A study by Google DeepMind has identified hidden limitations in how the performance of models that convert text to images is currently evaluated. It notes that datasets and metrics primarily used today to assess the capabilities of such models, like DALL-E, Midjourney, and Stable Diffusion, do not provide a complete picture: manual ratings on a small sample of respondents offer a limited view of model quality, while automatically computed metrics may overlook important nuances and diverge from expert opinion.
To address this issue, researchers developed Gecko—a set of tests that evaluate the complexity of text-to-image transformation models. Gecko includes 2000 query texts that assess a wide range of model skills and difficulty levels.

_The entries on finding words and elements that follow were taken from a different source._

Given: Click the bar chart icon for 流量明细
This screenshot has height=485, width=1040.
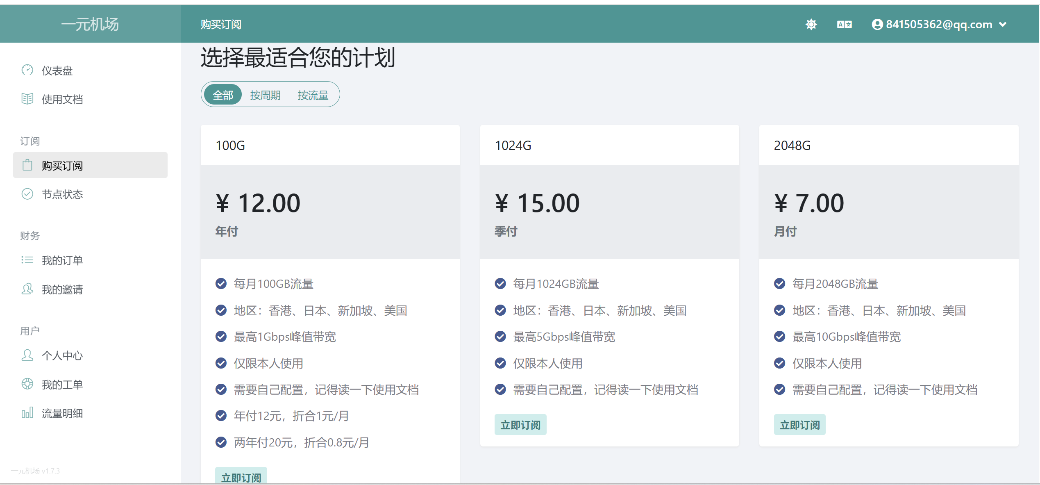Looking at the screenshot, I should pyautogui.click(x=27, y=413).
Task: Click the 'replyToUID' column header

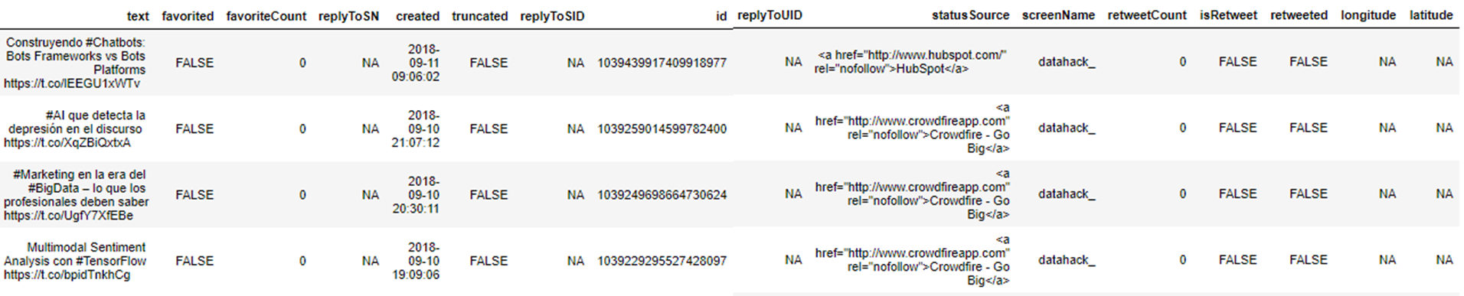Action: click(x=770, y=15)
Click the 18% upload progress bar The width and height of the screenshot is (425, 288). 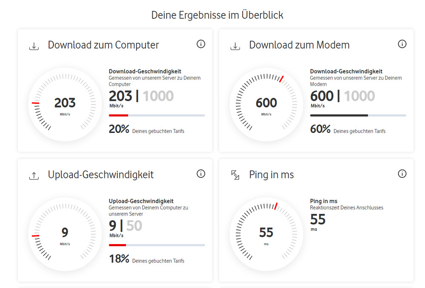pos(157,245)
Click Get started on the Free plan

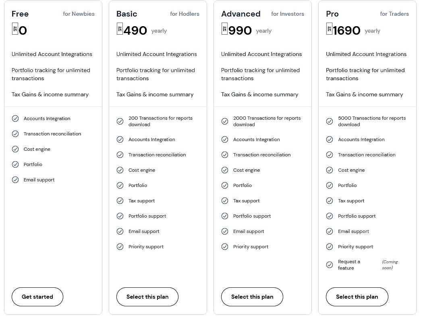coord(37,297)
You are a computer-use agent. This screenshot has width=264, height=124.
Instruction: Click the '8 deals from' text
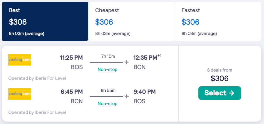tap(220, 70)
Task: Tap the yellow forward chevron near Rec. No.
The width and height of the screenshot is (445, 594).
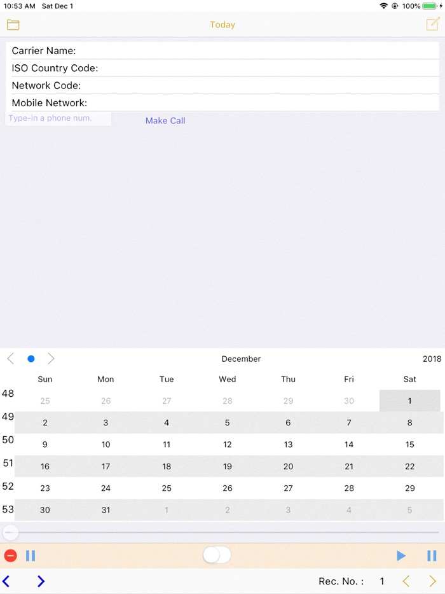Action: pos(432,581)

Each query evaluates specific auxiliary skills, going beyond vague categories to accurately pinpoint the weaknesses that limit the generated images’ alignment with the queries.

The benchmark not only checks which skills are the model’s weak points but also assesses the level of each skill. Researchers also collected over 100,000 expert ratings of images created by several leading models in response to Gecko queries. Based on these rating data, the benchmark helps determine whether the performance gaps of the tested model are related to its internal constraints, ambiguous prompts, or inconsistent evaluation methods.